Barack Obama's speech Tuesday night was a wonderful speech, and he is a wonderful candidate.
He is also so, so smart to be doing what he's doing to reach out to Clinton supporters--to recognize what she has accomplished and not dismiss her as so many have done. He not only needs to do this on a practical level, but he is right to do this.
It's also subtle and smart that he has made it known that he is taking the weekend off to have a date with his wife and go on a bike ride with his daughters. The image that came into my mind as I heard that this morning was so human, and such an image of a man who values and respects the women in his life. Good husband, good father... good way to woo women voters.
When I was a little Rosalie, I listened to Marlo Thomas's Free to Be, You And Me -- an album filled with a multicultural group of actors, musicians and athletes talking about the ways in which gender and race don't need to define or limit us. Songs like "Mommies are people, Daddies are people," "Sisters and Brothers," and "It's Alright to Cry" (aimed at boys) taught me that, in the words of one poem, "A person should wear what he likes to, and not just what other folks say. A person should be who she wants to. A person's a person that way."
As I got older, I experienced and witnessed the same gender indoctrination that everyone does. There were plenty of painful examples, but I still believed I could do anything I wanted to do as I went off to college. Daily, I saw and see messages in the media and heard words on the radio that indicated that women's primary value is as a sexual object or as a passive, dutiful wife and mother. But still, I did not feel defined or limited by my gender until I became pregnant and had children.
I'm so grateful for my beautiful, hilarious, clever little boys. But still, having children has meant making choices for the good of my family that mean compromising some of my own wishes and dreams. If I did not have children, I would be in a much different place in my career because I would be willing to travel, to work different hours, to live someplace where school quality is not something to be concerned about.
The limitations on my personal ambitions have been self-imposed, but still, it's hard to convey just how powerful it has been for me to witness Hillary Clinton's words and actions as a woman who is also a mother -- a woman who works so hard and has inspired so many people and who seems to have a healthy relationship with her brilliant and self-actualized daughter, Chelsea.
Being a mother and a professional is incredibly hard--it's no coincidence that the highest-level women in the executive branch to date--Condoleeza Rice and Janet Reno--do not have children. And that most of the women you see in legislatures and governor's mansions have grown children--whereas you see many fresh-faced young men with delightful young children bounding exuberantly down the aisles of state and federal legislatures.
Investing in children is critical to the work of building a strong community and strong nation, but the daily work of raising them takes so much effort that it's best to have a wife, or if you are a woman, to remain childless and leave that work to others as you pursue your career. And, you don't see many single parents -- moms or dads -- in politics. It's just too hard.

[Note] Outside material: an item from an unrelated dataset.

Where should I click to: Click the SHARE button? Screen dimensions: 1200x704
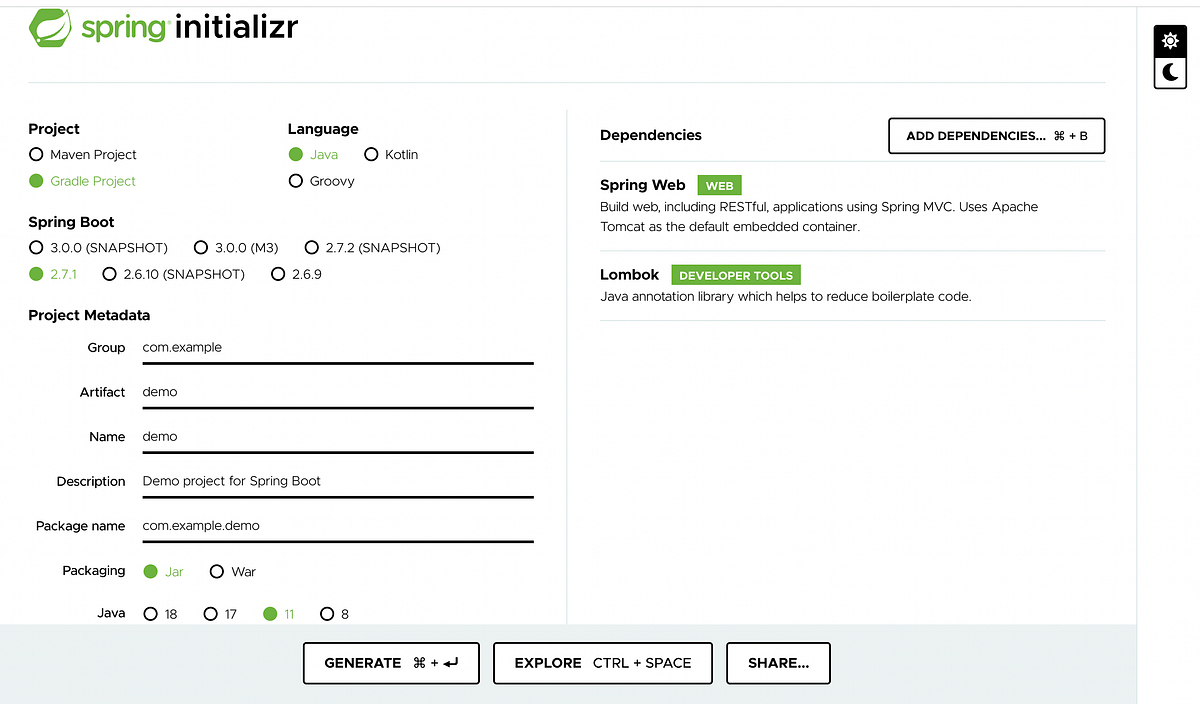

To be clear: I bear no negative feelings toward women who don't have children, and in fact applaud them for the courage it takes not to become a mother--a radical choice in a world that doesn't know what to do with women who are neither sexually available nor devoted to the domestic sphere.
It's just that growing up, I always assumed that we would have a woman president in my lifetime, and it would have surprised me that that's not going to happen before I'm at least in my 40's. I hope that we will some day.
So although my heart did melt just a little bit to hear Barack had plans for a date with Michelle and bike ride with the kids, it's also a little sad, because although Barack Obama is a man I will be proud to vote for, I'm bracing myself for the fashion stories on what Michelle Obama will wear to the inauguration and the plans she has for redecorating the White House.
Because although she is herself a professional and a brilliant woman in her own right, like Hillary, next January (I hope and pray) she will be our nation's next "First Lady."